1er octobre 1990. A la suite d'une attaque du Front patriotique rwandais (FPR) de Paul Kagamé dans le nord du Rwanda, l'armée française intervient (opération Noroît) pour soutenir le président rwandais, Juvénal Habyarimana.

4 août 1993. Un gouvernement de transition est créé à Kigali par les accords d'Arusha, à l'initiative de l'ONU, qui remplace la France au Rwanda.

6 avril 1994. Juvénal Habyarimana est tué dans l'explosion de son avion. Début des tueries. La France intervient (opération Amarylis) pour évacuer les Européens de Kigali.

22 juin. La France lance l'opération Turquoise qui, selon Edouard Balladur, alors premier ministre, a pour but de "mettre un terme aux tueries". Le FPR accuse la France de vouloir sauver le régime rwandais et les auteurs du "génocide".

18 août. Les troupes françaises quittent le Rwanda.

8 novembre. L'ONU crée le Tribunal pénal international pour le Rwanda (TPIR) qui siège à Arusha (Tanzanie).

15 décembre 1998. Conduite par Paul Quilès, une Mission d'information parlementaire retient "une erreur globale de stratégie" dans le soutien de la France au régime hutu, mais l'exonère de participation au génocide.

2 juillet 2002. Le président Kagamé déclare : "La France devrait se souvenir qu'elle a été directement impliquée."

23 décembre 2005.
A la suite d'une plainte de rescapés, une information judiciaire est lancée à Paris contre la France pour "complicité de génocide".

17 avril 2006. Première réunion de la Commission d'enquête rwandaise sur le rôle de la France.

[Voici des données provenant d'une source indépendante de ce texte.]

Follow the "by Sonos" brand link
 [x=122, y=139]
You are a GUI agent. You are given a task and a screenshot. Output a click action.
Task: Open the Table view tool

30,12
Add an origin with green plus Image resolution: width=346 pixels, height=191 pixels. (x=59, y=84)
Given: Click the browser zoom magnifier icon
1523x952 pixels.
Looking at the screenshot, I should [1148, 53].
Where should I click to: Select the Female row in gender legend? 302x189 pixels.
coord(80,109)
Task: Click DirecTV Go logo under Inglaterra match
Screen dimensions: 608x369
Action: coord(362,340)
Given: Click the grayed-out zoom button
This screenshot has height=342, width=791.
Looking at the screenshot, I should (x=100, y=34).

17 novembre. Le juge Bruguière recommande des poursuites contre M. Kagamé devant le TPIR pour sa participation à l'attentat contre Juvénal Habyarimana. Le 22, il signe neuf mandats d'arrêt contre des dirigeants rwandais.

24 novembre. Le Rwanda rompt ses relations diplomatiques avec Paris.

8 décembre 2007. Nicolas Sarkozy rencontre Paul Kagamé et parle d'un "début de normalisation".

Rédigé par sept juristes et historiens choisis par le pouvoir rwandais, présidé par l'ancien ministre de la justice Jean de Dieu Mucyo, le rapport est alourdi de 166 feuillets de témoignages dont la lecture suscite à la fois accablement et gêne.

Accablement, tant s'accumulent les récits de la collaboration des soldats français au tri ethnique de la population, de l'aide apportée aux tueurs, et de leurs exactions, allant des viols aux assassinats. Gêne, tant peuvent être sujets à manipulation des témoignages invérifiables de génocidaires repentis, recueillis par leurs vainqueurs dans un pays traumatisé et autoritaire. L'intitulé officiel de la commission, "chargée de rassembler les preuves montrant l'implication de l'Etat français dans le génocide", montre la précision de l'objectif assigné et le peu de place laissé aux vérités complexes.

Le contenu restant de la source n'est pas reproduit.